「作物が枯れてしまった時、教授のところへ行って『どうしたらいいですか?』と相談しました。すると、『こうしようと思うがどうだろう?と聞いてほしい』と言われました。能動的な姿勢の意識づけのおかげで、自分で考える習慣ができました」
オフィスや都市に緑の空間を作る、すなわち自然のない場所に自然を作るにはアイデアと工夫、「考えること」が欠かせない。そこに面白さを見いだしている。
光や温度、環境を見て、それに合う植物を考える。暗い場所には暗さに強い植物を配置する。配置の仕方も、壁面や天井、空中まで、あらゆる空間を使う。その自由度を高めてくれるのがハイドロカルチャーだ。施工部門にいた頃、駅ビルの大規模なインドアガーデンを初めて責任者として担当した。その時、引き寄せられるように集まってきた人たちの「きれいだね」「ほっとする」という声が忘れられない。
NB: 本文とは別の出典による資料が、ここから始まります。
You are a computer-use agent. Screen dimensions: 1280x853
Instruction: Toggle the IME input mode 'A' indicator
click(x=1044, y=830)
「人は本能的に自然とのつながりを求めるという、バイオフィリアと呼ばれる考え方があります。空気をきれいにしてくれる植物は、私たちの心に癒しや潤いをもたらしてくれます。その点にも重点を置き、ただ飾るのではなく、心に響く緑の空間作りを心がけています」
最近では多くの企業が、働く環境向上のため、オフィス空間に緑を取り入れるようになっている。街中の緑、ビルの屋上緑化や壁面緑化はヒートアイランド現象の緩和にも役立っている。「まだまだできることは多い」と、渡邉さんは目を輝かせる。
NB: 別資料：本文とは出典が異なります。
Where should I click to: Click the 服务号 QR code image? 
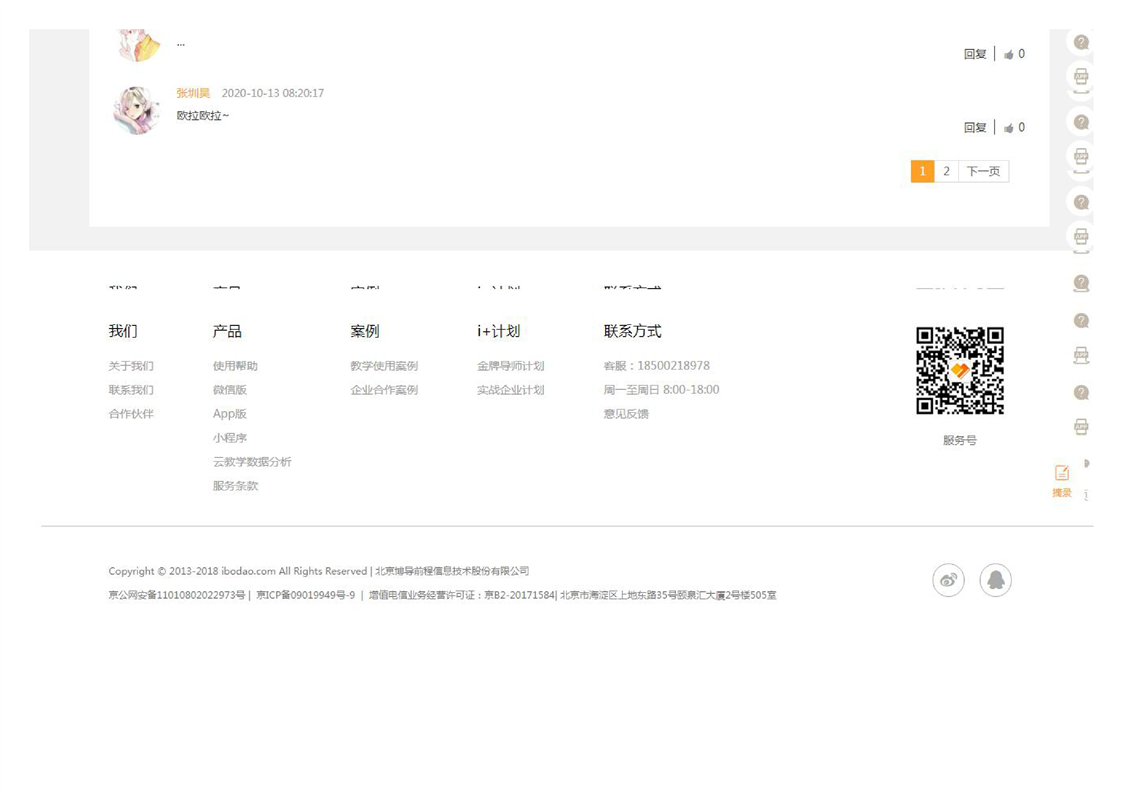point(959,370)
「植物の力で地球環境と暮らしを豊かにし、サステナブルな社会を作っていきたい」 (文・石井聖子 撮影・西川知里)
渡邉 亮介(わたなべ・りょうすけ)
1982年愛知県生まれ。千葉大学園芸学部園芸別科を卒業後、2005年プラネットに入社。施工現場など多様な部署を経て、17年から経営企画室に所属。野菜ソムリエ、市民農園コーディネーターの資格も持つ。